そのため、クライアント企業の現場担当者や経営層とのコミュニケーションが重要になります。

実際にAI・DX関連のITフリーランス案件は増加傾向にある一方で、AI活用やDX推進といった経営の根幹に関わるプロジェクトでは、現場との連携を重視し、一部でも出社可能な人材への需要が高まっているという分析もあります。

今後のエンジニアには、

「コードを書く能力」

だけではなく、

「顧客の業務を理解し、課題を解決する能力」

がより求められるようになっています。

そして、その能力が求められる案件ほど、対面コミュニケーションの価値が再評価されています。

理由4:フルリモートは「信頼関係」が必要

企業側から考えると、フルリモートの業務委託には一定のリスクがあります。

特に初めて契約するフリーランスの場合、

「本当にスキルがあるのか」

「コミュニケーションは問題ないか」

「自律的に仕事を進められるか」

「納期を守れるか」

といった不安があります。

オフィスで一緒に働けば、仕事への取り組み方やコミュニケーション能力を把握しやすくなります。

しかしフルリモートの場合、成果物とコミュニケーションだけで判断する必要があります。

そのため企業側は、

「実績のあるエンジニア」

「以前から取引がある人材」

「紹介された信頼できる人材」

にはフルリモートを許可しやすい一方、新規参画者には一定の出社を求めるケースがあります。

これは今後さらに顕著になる可能性があります。

つまり、

フルリモート案件は誰でも働ける案件ではなく、信頼できる人材に優先的に与えられる条件になりつつある

とも言えます。

理由5:AIによって「単純な実装案件」の価値が変化している

生成AIの普及も、フリーランス市場に大きな影響を与えています。

現在では、

・CRUD処理
・API接続
・SQL作成
・テストコード
・HTML/CSS
・定型的なバックエンド処理

などは、AIを活用することで以前より短時間で実装できるようになりました。

もちろんAIだけでシステム開発が完結するわけではありません。

しかし企業側から見ると、

「単純なコーディングだけを担当するエンジニア」

の必要人数は減らせる可能性があります。

その結果、現在は、

以前
設計者
↓
プログラマー
↓
テスター

という分業型から、

現在
課題分析
↓
設計
↓
AI活用
↓
実装
↓
レビュー
↓
プロジェクト推進

という、より総合的な能力を求める方向へ変化しています。

AIを活用しながら上流工程やプロジェクト推進を担えるPM・コンサルタントなどへのニーズが高まっているという市場分析もあり、単純なコーディング能力だけでは差別化しにくい環境になっています。

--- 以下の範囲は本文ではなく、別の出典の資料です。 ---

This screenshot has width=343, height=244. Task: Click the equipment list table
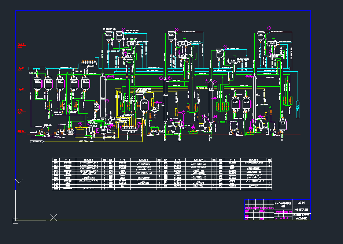coord(162,174)
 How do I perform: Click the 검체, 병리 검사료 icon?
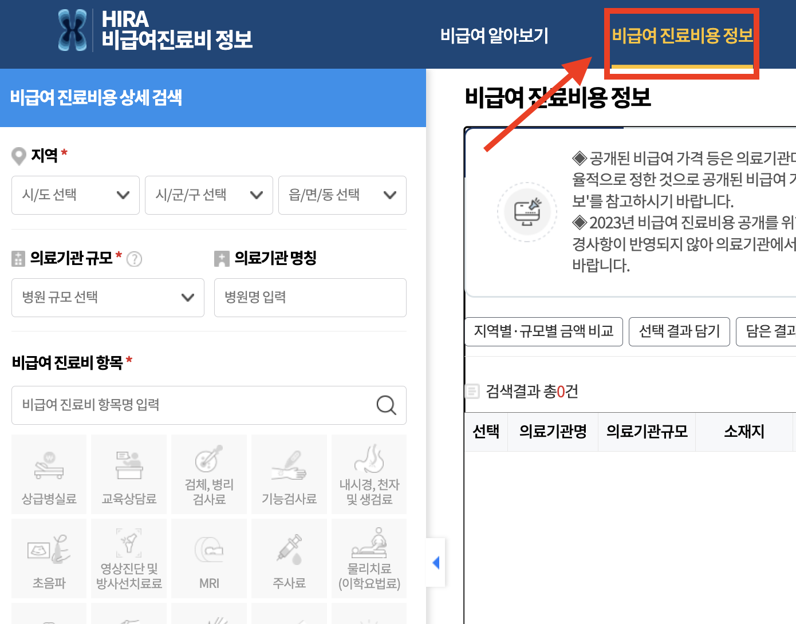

そして、上流工程になるほど顧客との打ち合わせや現場理解が重要になります。

結果として、

「AIの普及 → 上流工程の重要性増加 → 顧客との連携増加 → 一部出社案件の増加」

という流れが生まれていると考えられます。

理由6:セキュリティ・情報管理の問題

企業によっては、フルリモートが難しい理由としてセキュリティがあります。

特に、

・金融
・医療
・行政
・大企業
・個人情報を扱うシステム

などでは、情報管理のルールが厳しくなります。

例えば、

「個人PCでの作業禁止」

「指定ネットワークからのみアクセス可能」

「社外へのデータ持ち出し禁止」

「開発環境へのアクセス制限」

といったルールがあります。

クラウド環境やVPNの普及によって技術的にはリモート開発が可能になっていても、企業の内部規定がフルリモートに対応していないケースもあります。

特に業務委託の場合は、

「会社の社員ではない外部人材」

として扱われるため、セキュリティ面でより慎重になる企業もあります。

この問題は単純にエンジニアのスキルだけでは解決できません。

フルリモート案件は今後なくなるのか?

結論として、フルリモート案件が完全になくなるとは考えにくいでしょう。

実際、現在も多くのリモート案件が存在しています。

また、フリーランス案件の調査ではリモート案件の掲載比率が4割前後となる時期もあり、リモート勤務そのものへの需要が消えているわけではありません。

ただし、今後は二極化が進む可能性があります。

フルリモートを獲得しやすい人材

・高い専門性を持っている
・特定技術のスペシャリスト
・上流工程も対応できる
・AIを活用できる
・過去の実績が豊富
・自律的に仕事を進められる
・非同期コミュニケーションが得意
・紹介や直接契約のネットワークがある

一方で、

「経験が浅い」

「単純な実装のみ」

「コミュニケーションが苦手」

「成果を説明できない」

というエンジニアにとっては、フルリモート案件の競争がより厳しくなる可能性があります。

つまり今後は、

フルリモートだから応募する

という案件選びから、

フルリモートでも仕事を任せたいと思われる人材になる

という考え方が重要になります。

これからフリーランスエンジニアが取るべき戦略

フルリモート案件が減っているからといって、すぐに悲観する必要はありません。

むしろ働き方が変化している今だからこそ、戦略を見直す必要があります。

おすすめなのは、

1. AIを開発プロセスに組み込む

ChatGPT、Claude、Codexなどを利用し、

・設計支援
・コード生成
・コードレビュー
・テスト作成
・ドキュメント作成

を効率化することが重要です。

「AIに仕事を奪われる」のではなく、

AIを使って他のエンジニアより高い成果を出せる人材

を目指す必要があります。

2. 上流工程を学ぶ

今後は、

「コードを書けます」

だけでは差別化が難しくなります。

・要件定義
・基本設計
・顧客折衝
・プロジェクト管理
・業務改善

なども経験していくことが重要です。

3. 専門領域を作る

例えば、

・AWS
・Salesforce
・AI
・データ分析
・セキュリティ
・SRE
・クラウドインフラ

など、特定領域の専門性を持つことで、場所ではなくスキルで選ばれる可能性が高まります。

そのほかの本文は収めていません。